=== TEXT SECTION ===
Score:2

How does Authentication-Key Recovery for GCM work?

in flag

In his Paper "Authentication weaknesses in GCM" Ferguson describes, how some bits of the error polynomial can be set to zero, thereby increasing significantly the chance of a forgery.

Q: What does it mean in detail? That the resulting equations do not solve the problem of obtaining forgery completely, but the solution space is significantly reduced? So we can fix some bits of the error polynomial and the remaining bits must be tested by trial and error?

It is stated, that (for the example) after $2^{16}$ trials we expect a successful forgery. What follows I do not right understand: Somehow, by repeating some strategy more and more information about H can be gained.

Q: Repeating with different ciphers? Do I need only one ciphered outcome of an encryption or many different?

Q: This is quite interesting stuff, but beside the original paper I cannot find any literature, which explains the idea a little more in detail. Is there some other source, where I can learn what's behind the idea in a "more didactically prepared way"?

I would be glad if somebody can shed some light on that and possibly give me a link to reading material.
=== MATERIAL PROVIDED ===
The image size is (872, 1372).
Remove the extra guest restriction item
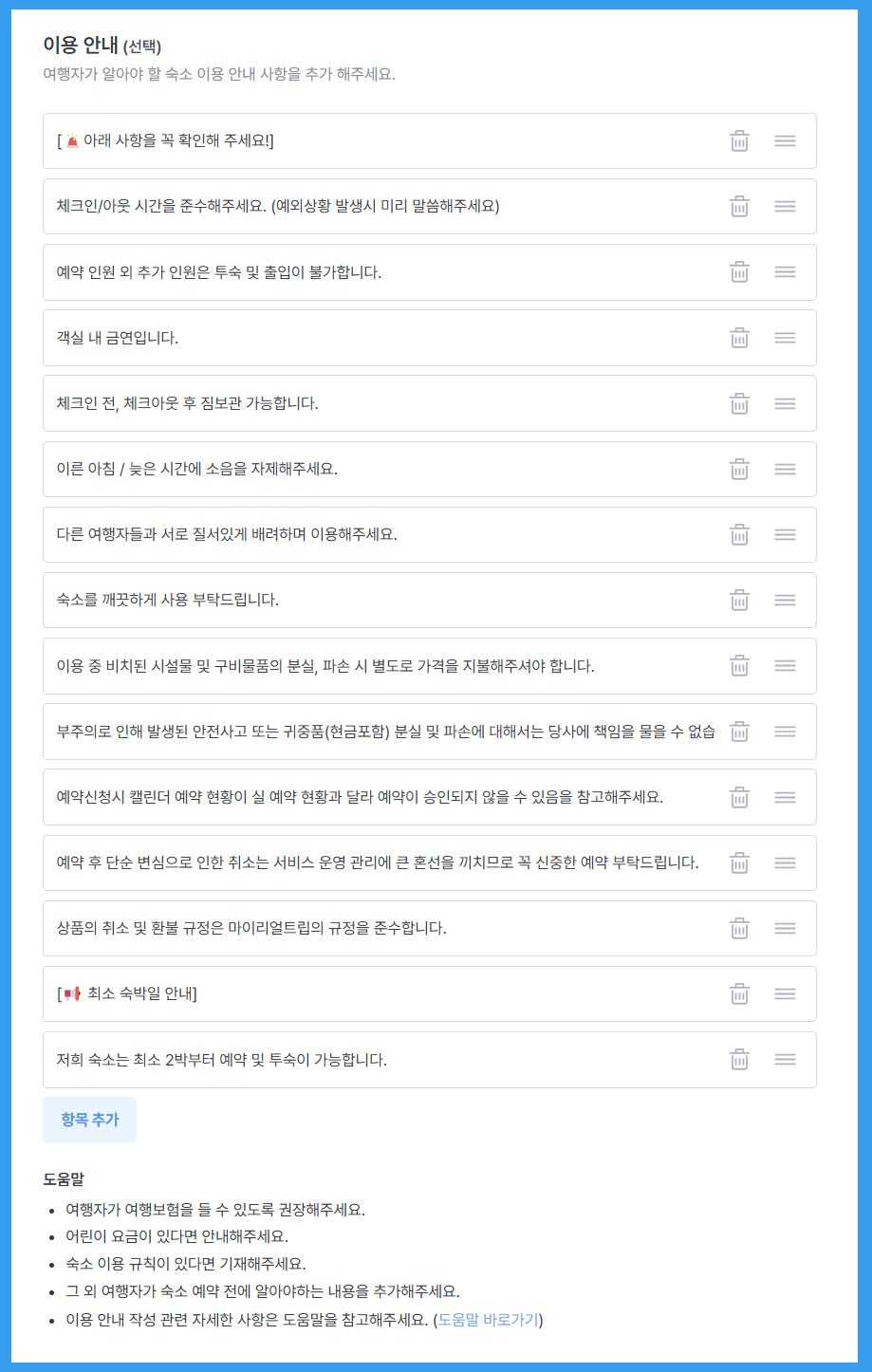[x=739, y=271]
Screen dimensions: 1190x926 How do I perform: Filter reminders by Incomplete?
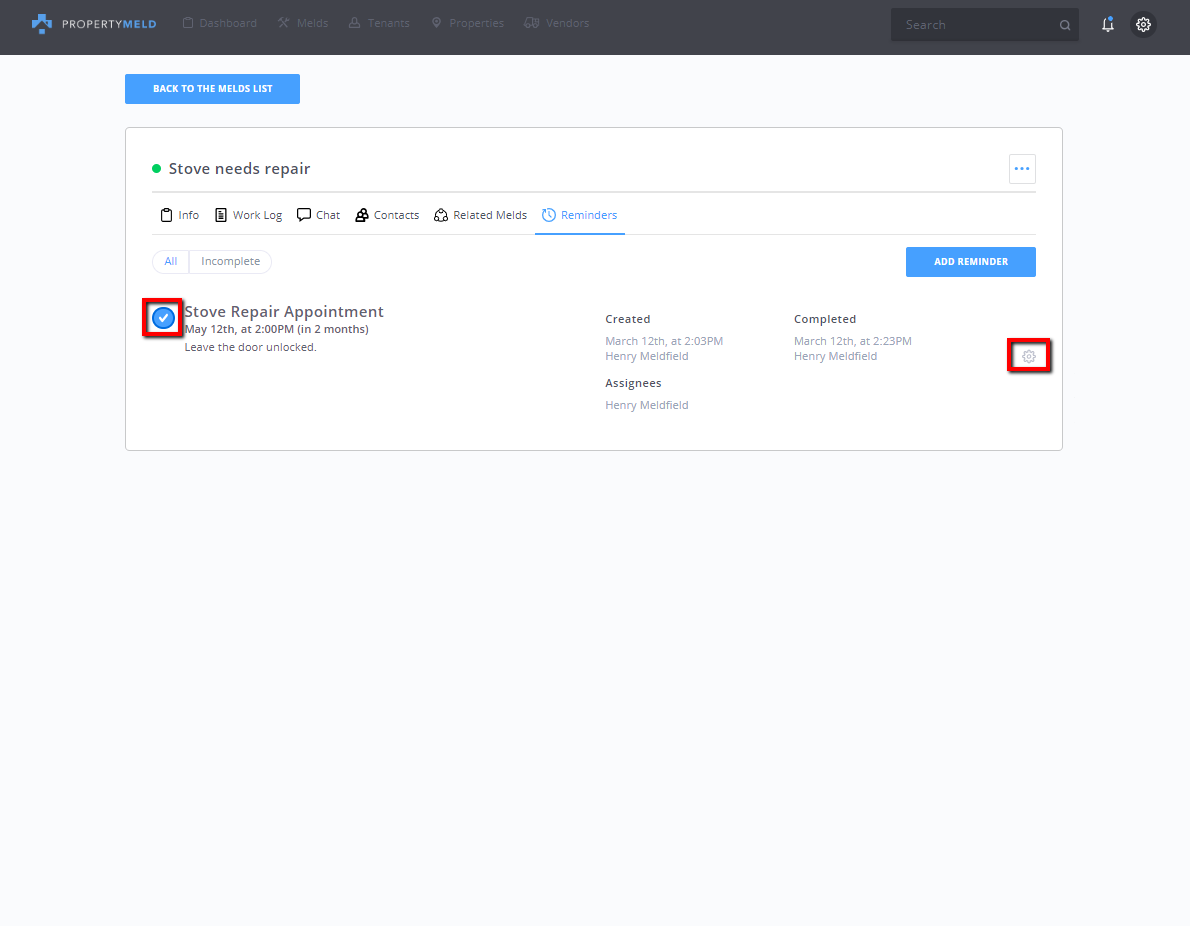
===
Copy every paragraph of the forum post on GCM authentication-key recovery that begins with "Q:".

Q: What does it mean in detail? That the resulting equations do not solve the problem of obtaining forgery completely, but the solution space is significantly reduced? So we can fix some bits of the error polynomial and the remaining bits must be tested by trial and error?

Q: Repeating with different ciphers? Do I need only one ciphered outcome of an encryption or many different?

Q: This is quite interesting stuff, but beside the original paper I cannot find any literature, which explains the idea a little more in detail. Is there some other source, where I can learn what's behind the idea in a "more didactically prepared way"?